Certains suiveurs des Commandos Tigre gravitent toujours autour de la tribune. L’un de leurs anciens leaders, Giovanni Capelli (surnommé "Il Barone"), âgé d’une soixantaine d’années et traditionnellement vêtu en orange, est un personnage emblématique de la sphère milaniste. Les Black Devils, un groupe plus récent, sont également présents, même si leur implication est difficile à mesurer au sein de la Curva Sud. "Il y a des sous-divisions moins importantes que le groupe unifié, mais c’est un collectif assez imperméable. C’est très difficile d’y entrer, que ce soit individuellement ou en tant que groupes", explique Diego, un community manager du compte Milan Actu, présent sur plusieurs réseaux.

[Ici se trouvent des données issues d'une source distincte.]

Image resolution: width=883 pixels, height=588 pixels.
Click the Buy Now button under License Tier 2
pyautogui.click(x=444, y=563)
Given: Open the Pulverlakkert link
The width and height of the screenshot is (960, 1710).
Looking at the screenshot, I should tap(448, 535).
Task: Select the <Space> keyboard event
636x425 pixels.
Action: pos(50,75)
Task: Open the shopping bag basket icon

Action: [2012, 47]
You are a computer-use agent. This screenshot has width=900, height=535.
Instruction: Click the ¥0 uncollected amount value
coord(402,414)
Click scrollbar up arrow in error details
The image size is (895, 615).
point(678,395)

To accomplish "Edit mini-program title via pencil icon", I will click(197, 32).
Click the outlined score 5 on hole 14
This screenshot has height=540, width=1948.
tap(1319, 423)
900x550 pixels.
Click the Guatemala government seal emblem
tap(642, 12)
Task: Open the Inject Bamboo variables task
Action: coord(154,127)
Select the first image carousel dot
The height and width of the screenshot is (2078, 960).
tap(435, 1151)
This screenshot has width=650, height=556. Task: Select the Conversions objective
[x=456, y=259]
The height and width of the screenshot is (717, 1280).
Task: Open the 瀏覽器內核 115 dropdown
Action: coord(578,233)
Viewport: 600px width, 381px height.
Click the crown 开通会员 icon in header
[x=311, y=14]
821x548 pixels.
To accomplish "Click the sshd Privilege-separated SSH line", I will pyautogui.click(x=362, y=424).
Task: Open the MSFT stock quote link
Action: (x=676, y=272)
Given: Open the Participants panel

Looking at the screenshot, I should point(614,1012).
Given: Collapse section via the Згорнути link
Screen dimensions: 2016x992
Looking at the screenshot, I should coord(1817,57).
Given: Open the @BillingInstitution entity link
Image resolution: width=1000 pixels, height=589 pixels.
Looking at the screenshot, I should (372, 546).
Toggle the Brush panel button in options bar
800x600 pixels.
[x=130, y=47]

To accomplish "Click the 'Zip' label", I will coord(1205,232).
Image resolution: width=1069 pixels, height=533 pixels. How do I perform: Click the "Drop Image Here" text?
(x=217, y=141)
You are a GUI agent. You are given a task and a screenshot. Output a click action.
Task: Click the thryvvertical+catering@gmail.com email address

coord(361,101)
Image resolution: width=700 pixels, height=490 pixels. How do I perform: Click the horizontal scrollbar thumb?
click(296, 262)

L’ombre du sulfureux Luca Lucci

Actuellement, un certain Francesco Lucci pourrait être l’un des leaders de la Sud. Il assurerait l’intérim en l’absence de son frère Luca Lucci, l’ancien boss des ultras rossoneri, emprisonné depuis l’an passé pour trafic de drogue. Depuis sa cellule, Luca continue de commenter l’actualité du Milan sur les réseaux et conserverait une certaine influence. Il a pris du grade dans la hiérarchie des ultras après la dissolution de la Fossa dei Leoni, en profitant de ses liens étroits avec la mafia calabraise et albanaise.

"Il s’est imposé comme le leader de la Curva Sud dans les années 2010, précise Jean-Philippe Savry. Comme d’autres figures du mouvement ultra en Italie, il fait partie de ces gens qui ont une vie criminelle à l’extérieur du stade, avec une certaine aura. Ils sont entourés et ils arrivent à faire leur place en tribune".

"Par leur intermédiaire, les clubs tentent d’acheter la paix sociale avec leurs supporters, parce que c’est un contre-pouvoir important", résume-t-il.

De nombreux trafics en tribune

Dans le sillage d’individus comme Luca Lucci, la Curva Sud, comme beaucoup de grandes tribunes italiennes, est parfois devenue une place de deal ou de business illégaux. "On parle de clubs très populaires, avec des milliers de personnes présentes. Ça offre des zones où tu peux vendre de la drogue, c’est une réalité. Il y a beaucoup d’argent qui transite dans les gradins, qui sont souvent aux mains d’organisation criminelles", complète Jean-Philippe Savry. Sans parler du contrôle des kiosques ou des parkings adjacents.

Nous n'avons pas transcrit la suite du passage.